Voilà donc un disque lumineux, assurément. Il est vrai que Piers Faccini n'a jamais été aussi libre que dans la conception de cet album. Il en a tracé les plans, posé les fondations et dessiné les arrangements chez lui, sur ces hauteurs cévenoles balayées par le silence où il a élu domicile il y a quelques années. Alors qu'il s'en était remis par le passé aux talents de réalisateur de Vincent Segal (sur Leave No Trace) et de JP Plunier, le mentor de Ben Harper (sur Tearing Sky), il a voulu cette fois-ci voler de ses propres ailes. En solitaire, il a enregistré des démos très avancées des chansons de Two Grains of Sand, avec le simple soutien d'un ami ingénieur du son, Patrick Jauneaud, venu garantir la qualité des prises. Il en a ensuite enrichi les trames mélodiques en leur apposant lignes de basse, claviers, ambiances et samples de batterie mis en boucle. Jamais Piers Faccini n'avait été aussi présent sur tous les plans de la création, jamais il n'avait endossé autant de rôles.
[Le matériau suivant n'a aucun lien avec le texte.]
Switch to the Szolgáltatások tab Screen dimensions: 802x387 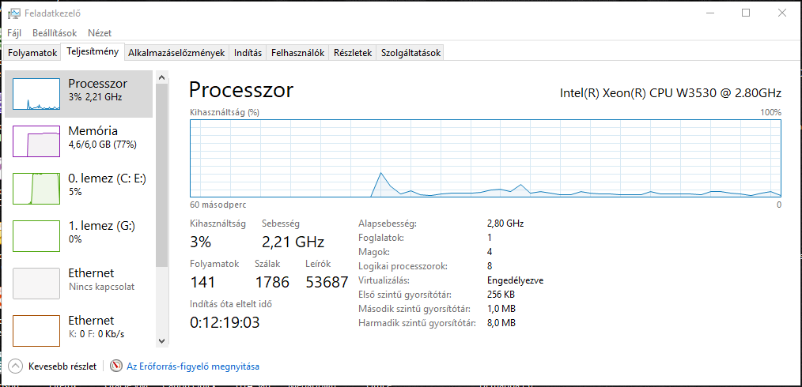pyautogui.click(x=410, y=53)
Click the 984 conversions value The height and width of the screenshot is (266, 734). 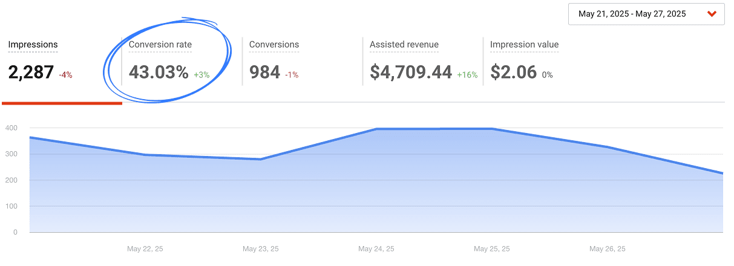coord(264,73)
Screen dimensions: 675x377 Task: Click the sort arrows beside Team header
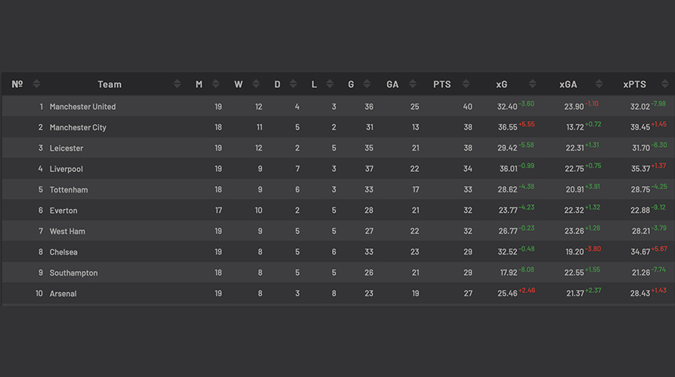177,83
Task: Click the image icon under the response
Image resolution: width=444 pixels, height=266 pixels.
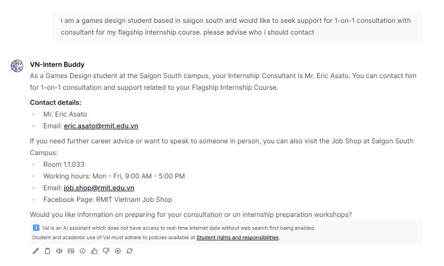Action: (71, 251)
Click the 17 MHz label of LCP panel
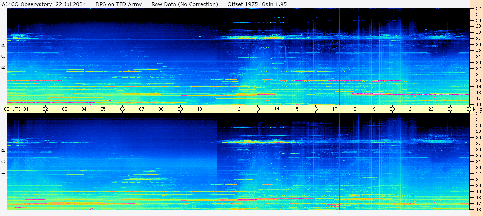Viewport: 483px width, 216px height. pyautogui.click(x=478, y=203)
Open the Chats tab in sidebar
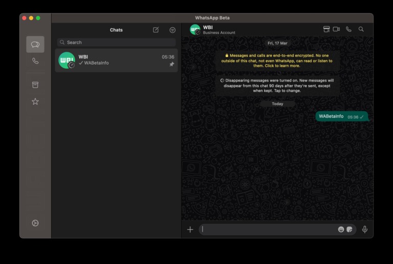The image size is (393, 264). click(35, 45)
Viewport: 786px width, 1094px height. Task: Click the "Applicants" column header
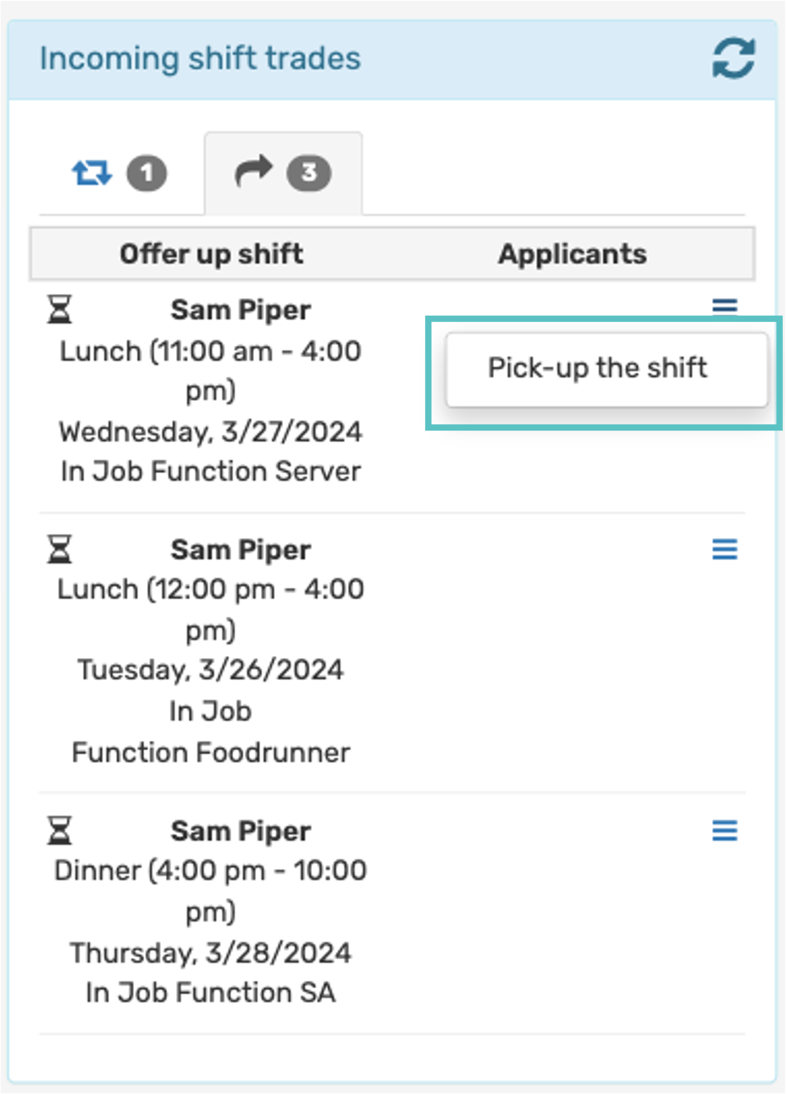(572, 254)
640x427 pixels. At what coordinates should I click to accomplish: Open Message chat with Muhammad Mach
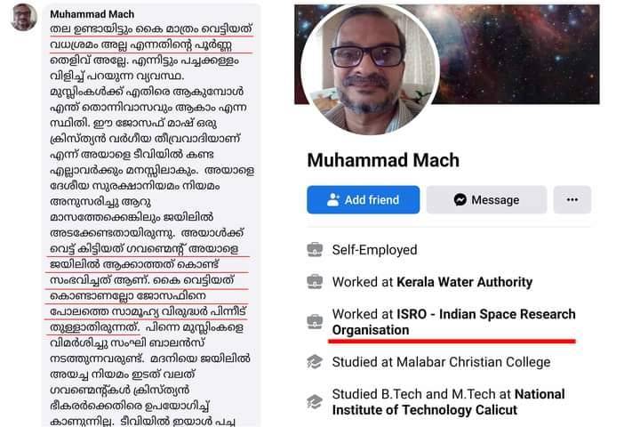coord(486,200)
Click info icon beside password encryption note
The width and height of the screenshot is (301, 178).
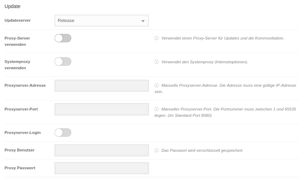(x=157, y=150)
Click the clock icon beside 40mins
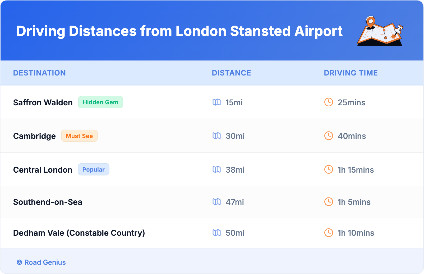The height and width of the screenshot is (274, 424). 329,136
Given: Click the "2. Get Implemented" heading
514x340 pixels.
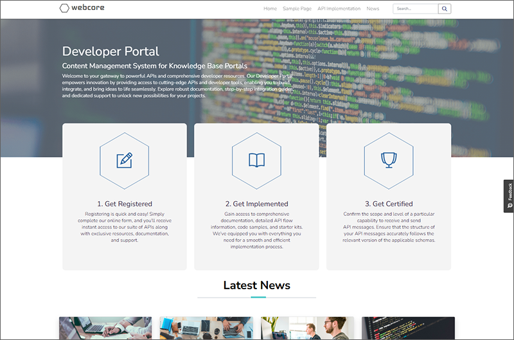Looking at the screenshot, I should 256,204.
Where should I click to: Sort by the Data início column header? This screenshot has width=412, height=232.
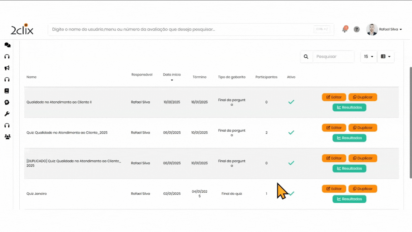pyautogui.click(x=172, y=75)

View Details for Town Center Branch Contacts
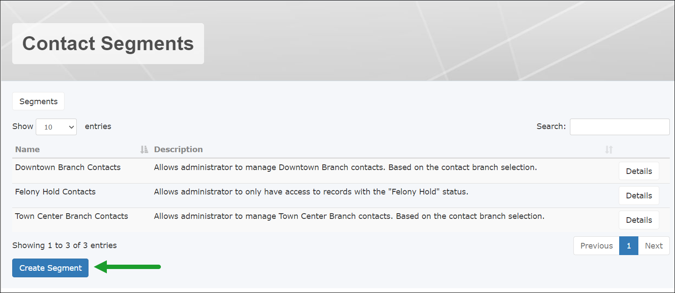click(x=638, y=220)
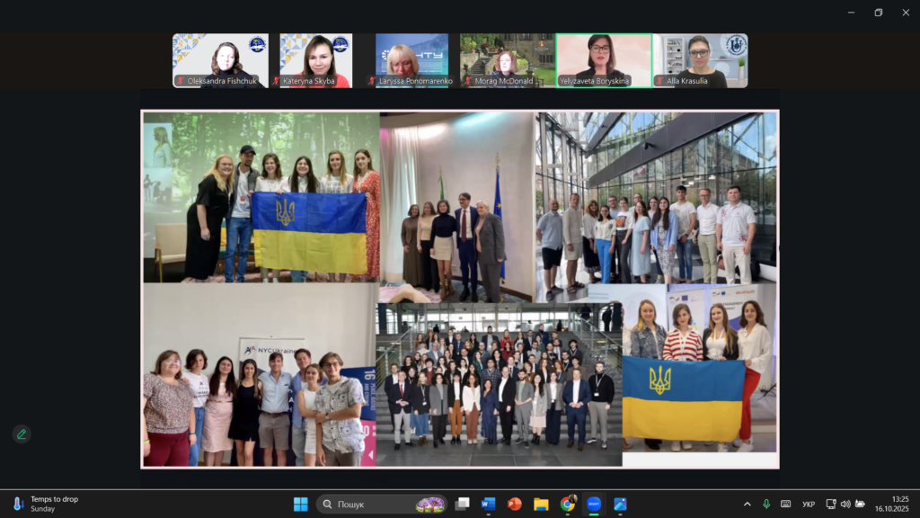Switch the УКР keyboard language indicator

tap(809, 504)
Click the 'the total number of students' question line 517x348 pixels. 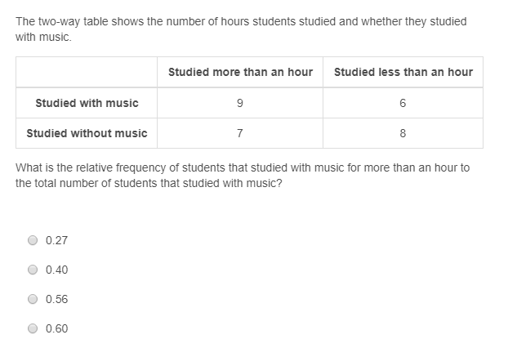(x=149, y=183)
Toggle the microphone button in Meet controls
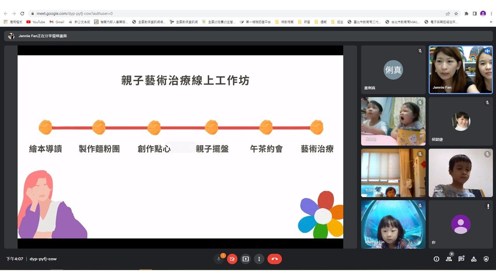The width and height of the screenshot is (496, 279). click(x=219, y=259)
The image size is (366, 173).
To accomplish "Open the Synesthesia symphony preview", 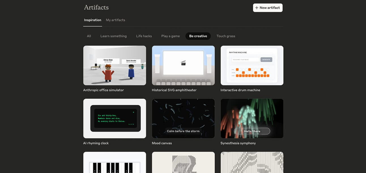I will 252,118.
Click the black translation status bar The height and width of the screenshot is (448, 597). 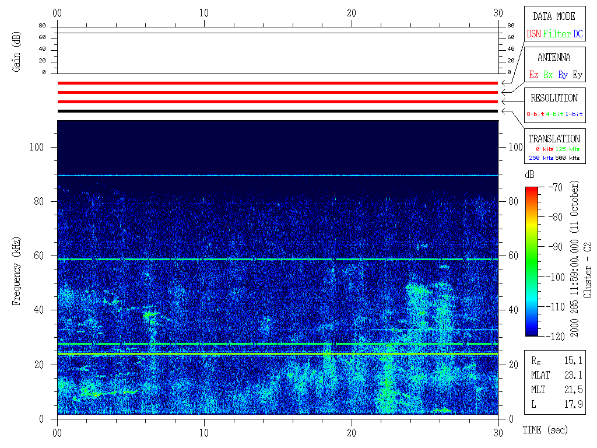(x=278, y=111)
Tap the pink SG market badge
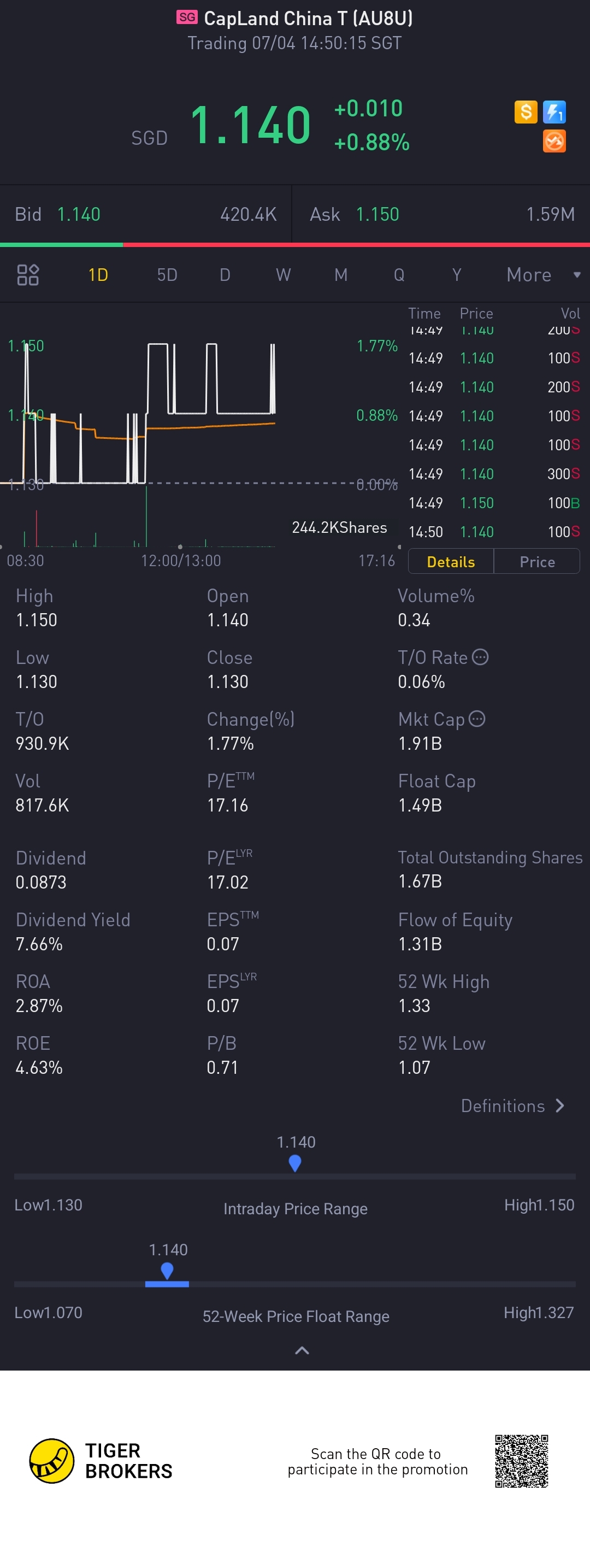Viewport: 590px width, 1552px height. pyautogui.click(x=187, y=17)
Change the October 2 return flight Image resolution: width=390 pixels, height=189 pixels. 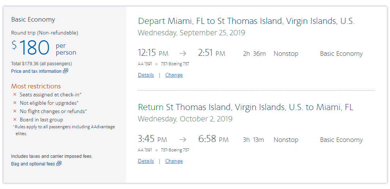click(174, 161)
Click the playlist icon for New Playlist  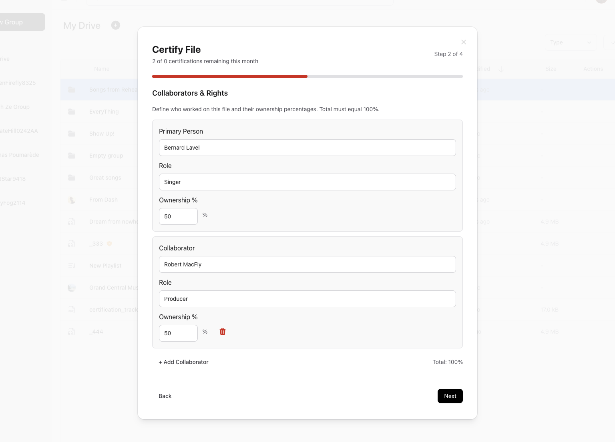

Pour les oreilles qui ont eu la chance de les entendre, ces enregistrements maison parfaitement ciselés auraient très bien pu être rendus publics tels quels, sans la moindre retouche. Mais Piers Faccini a tenu à leur insuffler un peu d'air extérieur et d'altérité. Il les a donc emportés à Paris pour les coloriser en compagnie de Renaud Létang, fameux enlumineur sonore avec lequel il s'est tout de suite senti en phase. La première réaction de Létang aura été éloquente : selon lui, il y avait très peu à faire, tous les ingrédients étant déjà en place. Sans rien imposer, il jouera pourtant au bout du compte un rôle essentiel, en aidant Piers Faccini à rendre le tout cohérent.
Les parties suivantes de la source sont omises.